According to the National Association for Children of Alcoholics, interrupted routines, manipulation by the addicted family member, and modicums of denial on all sides lead to dysfunction, the erection of defensive psychological walls, and constant vigilance that manifests in walking on eggshells, preparing for the worst at any given time.
Because addiction is a family disease, treating the whole family is critically important not only for your addicted child, but for the wellbeing of you and your other family members.
Multidimensional Family Therapy
Multidimensional family therapy (MDFT) is afamily-based treatment protocol for adolescents who abuse substances.
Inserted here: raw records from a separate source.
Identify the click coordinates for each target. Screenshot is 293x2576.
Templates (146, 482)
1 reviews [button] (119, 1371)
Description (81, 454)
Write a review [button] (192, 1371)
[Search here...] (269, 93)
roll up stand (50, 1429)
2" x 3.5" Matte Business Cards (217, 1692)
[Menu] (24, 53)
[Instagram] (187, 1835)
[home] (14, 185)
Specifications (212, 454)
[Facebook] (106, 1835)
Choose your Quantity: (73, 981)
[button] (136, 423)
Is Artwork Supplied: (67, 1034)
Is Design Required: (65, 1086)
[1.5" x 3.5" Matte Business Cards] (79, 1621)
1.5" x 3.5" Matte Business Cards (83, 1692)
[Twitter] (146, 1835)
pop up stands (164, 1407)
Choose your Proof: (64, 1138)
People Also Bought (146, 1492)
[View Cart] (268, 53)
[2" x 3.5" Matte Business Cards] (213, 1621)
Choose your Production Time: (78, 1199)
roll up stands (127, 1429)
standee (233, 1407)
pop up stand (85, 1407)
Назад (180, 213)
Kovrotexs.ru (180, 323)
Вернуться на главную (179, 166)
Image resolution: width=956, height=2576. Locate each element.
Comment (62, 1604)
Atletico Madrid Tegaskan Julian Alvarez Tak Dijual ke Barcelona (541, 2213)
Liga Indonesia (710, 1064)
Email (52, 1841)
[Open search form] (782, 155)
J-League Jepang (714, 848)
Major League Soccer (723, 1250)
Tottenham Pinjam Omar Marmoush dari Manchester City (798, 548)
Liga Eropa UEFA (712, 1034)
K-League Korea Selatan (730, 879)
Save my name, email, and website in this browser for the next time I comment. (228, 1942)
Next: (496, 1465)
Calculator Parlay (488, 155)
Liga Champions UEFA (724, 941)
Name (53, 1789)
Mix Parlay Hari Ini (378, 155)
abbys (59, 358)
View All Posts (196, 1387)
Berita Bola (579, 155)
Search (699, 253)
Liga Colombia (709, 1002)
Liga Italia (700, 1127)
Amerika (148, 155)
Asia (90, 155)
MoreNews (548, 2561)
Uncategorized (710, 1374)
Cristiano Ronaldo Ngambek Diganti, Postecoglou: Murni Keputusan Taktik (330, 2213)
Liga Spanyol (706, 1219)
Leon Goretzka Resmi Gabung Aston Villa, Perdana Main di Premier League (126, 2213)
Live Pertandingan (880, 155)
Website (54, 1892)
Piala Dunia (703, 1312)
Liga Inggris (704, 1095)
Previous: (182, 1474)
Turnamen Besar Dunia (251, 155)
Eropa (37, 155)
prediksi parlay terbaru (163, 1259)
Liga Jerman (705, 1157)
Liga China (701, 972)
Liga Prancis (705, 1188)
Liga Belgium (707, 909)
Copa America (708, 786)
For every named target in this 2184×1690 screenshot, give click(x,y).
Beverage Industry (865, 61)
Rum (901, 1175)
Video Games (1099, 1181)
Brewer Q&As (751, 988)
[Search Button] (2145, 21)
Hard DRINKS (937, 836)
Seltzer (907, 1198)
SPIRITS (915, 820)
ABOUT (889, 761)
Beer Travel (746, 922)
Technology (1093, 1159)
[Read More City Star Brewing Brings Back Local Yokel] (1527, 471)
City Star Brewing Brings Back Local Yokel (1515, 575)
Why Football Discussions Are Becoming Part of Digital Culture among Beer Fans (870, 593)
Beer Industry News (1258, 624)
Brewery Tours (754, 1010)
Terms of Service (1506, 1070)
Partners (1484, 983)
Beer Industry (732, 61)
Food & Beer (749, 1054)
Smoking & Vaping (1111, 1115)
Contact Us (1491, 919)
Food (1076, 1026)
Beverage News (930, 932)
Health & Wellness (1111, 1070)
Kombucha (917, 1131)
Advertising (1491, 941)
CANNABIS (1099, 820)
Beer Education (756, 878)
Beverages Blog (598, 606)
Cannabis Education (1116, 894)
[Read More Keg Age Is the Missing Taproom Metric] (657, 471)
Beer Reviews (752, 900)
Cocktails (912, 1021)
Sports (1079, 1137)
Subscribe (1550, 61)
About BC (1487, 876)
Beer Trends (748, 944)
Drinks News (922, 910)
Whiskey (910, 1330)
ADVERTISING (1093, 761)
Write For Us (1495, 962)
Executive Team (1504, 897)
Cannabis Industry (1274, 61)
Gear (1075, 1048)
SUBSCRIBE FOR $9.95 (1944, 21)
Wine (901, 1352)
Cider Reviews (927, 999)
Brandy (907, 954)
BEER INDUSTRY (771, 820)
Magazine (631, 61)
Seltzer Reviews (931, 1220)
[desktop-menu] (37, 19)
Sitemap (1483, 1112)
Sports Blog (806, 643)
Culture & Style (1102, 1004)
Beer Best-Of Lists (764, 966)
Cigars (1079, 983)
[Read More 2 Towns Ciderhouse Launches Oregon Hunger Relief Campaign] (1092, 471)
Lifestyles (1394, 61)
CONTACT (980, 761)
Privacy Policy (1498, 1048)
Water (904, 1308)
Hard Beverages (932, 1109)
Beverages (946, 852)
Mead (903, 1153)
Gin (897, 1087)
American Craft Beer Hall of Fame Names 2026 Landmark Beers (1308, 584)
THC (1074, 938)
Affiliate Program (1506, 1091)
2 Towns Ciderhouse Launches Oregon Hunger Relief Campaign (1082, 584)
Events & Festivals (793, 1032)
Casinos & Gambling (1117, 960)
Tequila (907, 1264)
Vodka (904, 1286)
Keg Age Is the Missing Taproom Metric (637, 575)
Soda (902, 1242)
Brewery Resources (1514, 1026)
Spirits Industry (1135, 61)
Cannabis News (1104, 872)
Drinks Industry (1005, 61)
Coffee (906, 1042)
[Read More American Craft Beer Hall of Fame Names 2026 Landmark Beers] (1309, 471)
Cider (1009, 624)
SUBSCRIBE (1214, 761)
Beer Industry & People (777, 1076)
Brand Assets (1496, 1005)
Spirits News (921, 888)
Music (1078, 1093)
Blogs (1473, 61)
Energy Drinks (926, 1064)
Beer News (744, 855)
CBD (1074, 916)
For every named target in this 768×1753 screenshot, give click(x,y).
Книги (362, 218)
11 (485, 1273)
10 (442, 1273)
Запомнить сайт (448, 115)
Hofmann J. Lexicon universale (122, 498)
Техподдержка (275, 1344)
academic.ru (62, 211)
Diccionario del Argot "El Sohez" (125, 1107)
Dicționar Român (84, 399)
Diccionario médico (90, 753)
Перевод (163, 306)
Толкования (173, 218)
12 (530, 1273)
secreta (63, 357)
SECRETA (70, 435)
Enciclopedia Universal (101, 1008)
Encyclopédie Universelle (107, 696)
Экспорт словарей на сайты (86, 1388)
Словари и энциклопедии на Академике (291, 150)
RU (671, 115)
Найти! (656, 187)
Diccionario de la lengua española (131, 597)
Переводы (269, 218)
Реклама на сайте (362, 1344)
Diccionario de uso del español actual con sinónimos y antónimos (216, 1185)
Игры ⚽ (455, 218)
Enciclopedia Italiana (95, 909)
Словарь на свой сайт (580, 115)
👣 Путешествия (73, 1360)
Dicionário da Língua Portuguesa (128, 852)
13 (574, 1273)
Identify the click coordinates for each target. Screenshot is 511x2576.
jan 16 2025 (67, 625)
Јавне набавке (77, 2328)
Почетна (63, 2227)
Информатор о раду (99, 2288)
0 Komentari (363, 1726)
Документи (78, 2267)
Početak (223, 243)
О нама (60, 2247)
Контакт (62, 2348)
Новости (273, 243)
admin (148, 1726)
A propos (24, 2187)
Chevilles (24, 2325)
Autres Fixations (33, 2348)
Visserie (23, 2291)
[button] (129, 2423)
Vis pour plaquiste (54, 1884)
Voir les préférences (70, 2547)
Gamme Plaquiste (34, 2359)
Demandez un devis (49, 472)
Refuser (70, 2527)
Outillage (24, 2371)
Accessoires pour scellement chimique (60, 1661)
According to the Substance Abuse and Mental Health Services Administration, MDFT takes place through an outpatient or day treatment program. It helps teenagers develop effective coping skills and problem-solving strategies for making better decisions, and it helps improve the functioning of the family as a whole, so that it can be a united front that serves as a protective factor against the teen’s substance abuse and the problems that result.
MDFT is a prescribed program that’s manual-driven, but it’s also highly flexible and individualized, according to the National Institute on Drug Abuse, which cites studies that have shown MDFT to be effective for reducing drug-related problems and improving teens’ behavior and mental health, as well as helping families repair damaged relationships and function better as a unit.
The Importance of Family Participation in Recovery
The benefits of family involvement in a family member’s substance abuse disorder treatment have long been understood. Whether your family engages in MDFT or another family-based recovery program, working through issues systemically has been shown across numerous studies to lead to better outcomes than simply putting a teenager in a treatment program and hoping for the best.
The benefits of family therapy are far-reaching:
- It improves family members’ understanding of addiction and how it affects brain function and behavior.
- It helps family members remain supportive without enabling the addicted or drug-abusing teenager.
- It improves communication among family members and reduces conflict at home.
- It helps families navigate various agencies, including the justice and school systems.
- It fosters motivation for the teen and helps him or her develop problem-solving skills and find a purpose and passion in life that doesn’t involve drugs.
- It helps parents develop skills and strategies to help their child remain drug-free during and after treatment.
Family-Based Treatment is Best
Finding a treatment program that includes the whole family in the recovery process is essential for helping to ensure the best possible outcome. In addition to therapy that focuses on the whole family, your teen will undergo individual cognitive-behavioral therapy in order to learn how to identify self-destructive attitudes and patterns of thinking and behaving and replace them with healthier attitudes, thoughts and behaviors. Individual sessions with one or both parents will address ways to prevent relapse through comprehensive education about the mechanics of addiction and relapse and effective parenting skills, including monitoring your teen in a healthy way and setting limits.
Through family involvement in addiction or drug abuse treatment, you, your teenager, and other family members in the household will find hope, healing and a higher quality of life as well as develop skills that have the staying power to promote happy and healthy relationships well into the future.